Personal information
- Date of birth: 26 September 1983 (age 42)
- Place of birth: Mesagne, Italy
- Height: 1.72 m (5 ft 7+1⁄2 in)
- Position: Left-back

Team information
- Current team: Casarano

Youth career
- 2000–2002: Lecce

Senior career*
- Years: Team / Apps / (Gls)
- 2002–2003: Carrarese / 12 / (0)
- 2003–2005: Sora / 58 / (3)
- 2005–2006: Cisco Roma / 28 / (0)
- 2006–2008: Catanzaro / 43 / (2)
- 2008–2010: Crotone / 68 / (6)
- 2010–2017: Bologna / 132 / (1)
- 2017–2018: Bari / 11 / (0)
- 2019–: Casarano

= Archimede Morleo =

Italian footballer (born 1983)

Archimede Morleo (/it/; born 26 September 1983) is a former Italian footballer who last played for Eccellenza Apulia club Casarano.

==Biography==

===Lega Pro clubs===
Born in Mesagne, Apulia, Morleo started his career at Apulian team Lecce.
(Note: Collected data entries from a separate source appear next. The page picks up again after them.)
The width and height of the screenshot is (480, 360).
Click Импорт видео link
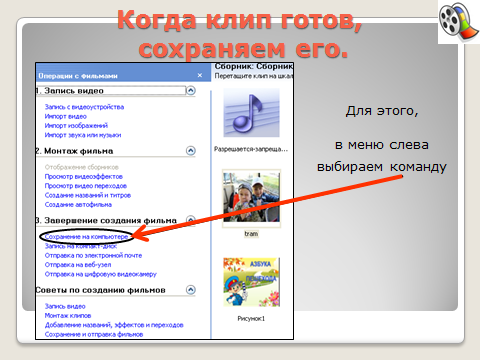66,116
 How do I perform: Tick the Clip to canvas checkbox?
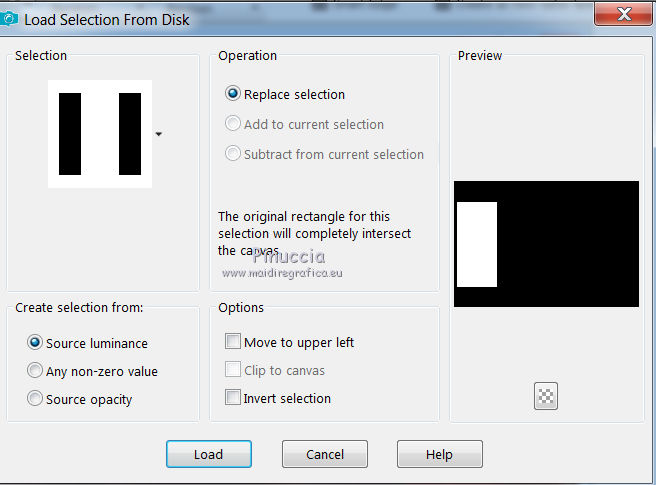233,370
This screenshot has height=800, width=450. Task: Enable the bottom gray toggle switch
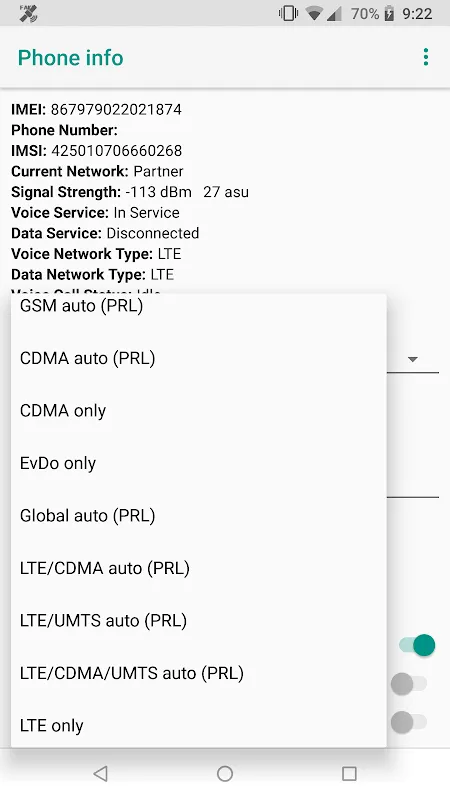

In the 2002–03 season, he was loaned to Serie C1 club Carrarese. Morleo then spent the 2003–04 Serie C1 season with Sora, and the club bought him on co-ownership deal at the end of season. Sora went bankrupt after the end of the 2004–05 Serie C1 season. Morleo then moved to Cisco Roma of Serie C2.

In 2006, he left for fellow Serie C2 side Catanzaro. In August 2007, he was signed by Serie A side Udinese from Cisco Roma but sold him back to Catanzaro in another co-ownership deal. He missed the first few months of the 2007–08 Serie C2 season due to injury and only played 14 times in Serie C2.

===Crotone===
In June 2008, Udinese bought him back and re-sold Morleo to Lega Pro Prima Divisione (ex-Serie C1) side Crotone. He won the promotion playoffs in June 2009 with the team and was promoted to Serie B. Crotone also bought the remaining 50% registration rights from Udinese. He started 32 times in the 2009–10 Serie B season as Crotone finished 8th.

===Bologna===
In July 2010, he was signed by Serie A club Bologna in another co-ownership deal for €400,000.

In June 2011, Bologna acquired Morleo outright for another €550,000.

===Bari===
After spending seven years with Bologna, he departed the club in the 2017 January transfer window for Serie B side Bari.